ZONASATUNEWS.COM–Forum Tanah Air (FTA) yang anggotanya tersebar diseluruh dunia, mengaku prihatin dengan tragedi pembunuhan terhadap 6 laskar sipil FPI oleh polisi Indonesia. FTA berjuang agar pelanggaran HAM itu diketahui dunia.Salah satunya dengan cara membuat video berdurasi 9 menit 30 detik, yang telah diterjemahkan dalam bahasa Inggris. Video itu kini telah menyebar diberbagai negara didunia.

Melalui video bertitel “EXTRAJUDICIAL KILLING & PELANGGARAN HAM DI INDONESIA”, FTA menegaskkan, Indonesia negara demokrasi terbesar ke 3 didunia, sedang berada disimpang jalan setelah terbunuhnya 6 laskar FPI (Islamic Defender Front) pada Senin dinihari 07 Desember 2020.

Menurut keterangan Kepolisian Metro Jakarta, pihaknya diserang oleh 6 orang laskar dengan senjata tajam dan pistol asli sehingga harus membela diri, setelah saling berkejar kejaran di jalan tol.

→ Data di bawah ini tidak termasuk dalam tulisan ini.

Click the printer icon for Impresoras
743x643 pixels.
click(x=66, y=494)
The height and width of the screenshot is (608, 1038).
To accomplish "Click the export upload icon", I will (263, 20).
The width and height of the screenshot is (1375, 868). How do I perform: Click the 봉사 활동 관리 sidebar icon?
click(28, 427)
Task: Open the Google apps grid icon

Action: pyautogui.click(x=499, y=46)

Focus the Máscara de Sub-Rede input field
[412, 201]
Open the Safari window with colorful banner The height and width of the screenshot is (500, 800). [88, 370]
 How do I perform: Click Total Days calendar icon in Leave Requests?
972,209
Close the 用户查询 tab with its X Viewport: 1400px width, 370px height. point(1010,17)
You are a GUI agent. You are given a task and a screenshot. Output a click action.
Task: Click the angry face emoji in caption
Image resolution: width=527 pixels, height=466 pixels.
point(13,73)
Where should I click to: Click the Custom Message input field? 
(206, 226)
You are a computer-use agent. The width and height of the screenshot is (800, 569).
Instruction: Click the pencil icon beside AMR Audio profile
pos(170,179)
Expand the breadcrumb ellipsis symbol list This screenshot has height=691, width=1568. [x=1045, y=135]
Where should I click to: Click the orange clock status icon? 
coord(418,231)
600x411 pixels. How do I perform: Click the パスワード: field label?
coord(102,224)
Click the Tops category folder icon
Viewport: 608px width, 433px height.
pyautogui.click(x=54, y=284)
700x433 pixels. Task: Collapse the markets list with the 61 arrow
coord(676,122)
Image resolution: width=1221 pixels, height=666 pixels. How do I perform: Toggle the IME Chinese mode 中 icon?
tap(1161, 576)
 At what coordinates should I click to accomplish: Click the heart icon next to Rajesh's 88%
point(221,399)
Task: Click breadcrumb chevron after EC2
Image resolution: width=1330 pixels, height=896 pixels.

Keterangan dari pihak FPI mengatakan ke 6 orang laskar berada dalam rombongan Habib Rizieq Shihab yang bertugas mengawal habib yang akan pergi pengajian keluarga di luar Jakarta. Laskar melakukan pengawalan rutin dan tidak bersenjata sama sekali.

Pihak kepolisian akhirnya merubah statementnya bahwa pistol yang dibawa laskar adalah pistolrakitan, dan kemudian hari berikutnya membuat pernyataan lagi bahwa pistol yang ada ditangan laskar adalah pistol yang direbut dari petugas polisi.

Senin pagi hari setelah kejadian, pihak FPI membuat press release bahwa 6 anggotanya dinyatakan hilang dalam tugasnya mengawal habib rizieq shihab, karena tidak di ketahui keberadaannya. Namun afternoon pihak kepolisian menyatakan bahwa 6 orang laskar FPI dinyatakan tewas dalam tembak menembak senin dinihari.

Menurut saksi mata di lolasi kejadian, jalan tol Jakarta-Cijampek, tepatnya di rest area KM50, tidak ada terdengar tembak menembak, mereka hanya mendengar 2 kali tembakan, dan 30 menit kemudian melihat ambulance datang membawa 2 korban tembakan dan 4 orang lainnya dibawa pergi oleh kendaraan lain.

Jenazah 6 laskar akhirnya diserahkan polisi pada selasa malam 9/12 dan di kebumikan pagi harinya Rabu 10/12/20. Adapun kasus penembakan ini akhirnya diambil alih oleh Kepolisian Negara RI dan polisi yang menembak 6 orang diamankan oleh Propam.(Police Internal Affair).

“Extrajudicial killing yang dilakukan oleh pihak polisi Indonesia menjadi puncak kemunduran demokrasi di Infonesia, setelah tumbangnya rezim otoritarian Suharto. Apakah Indonesia akan kembali menjadi negara otoritarian setelah reformasi tahun 1998? Hopely not,” ungkap FTA dalam video yang sudah viral itu.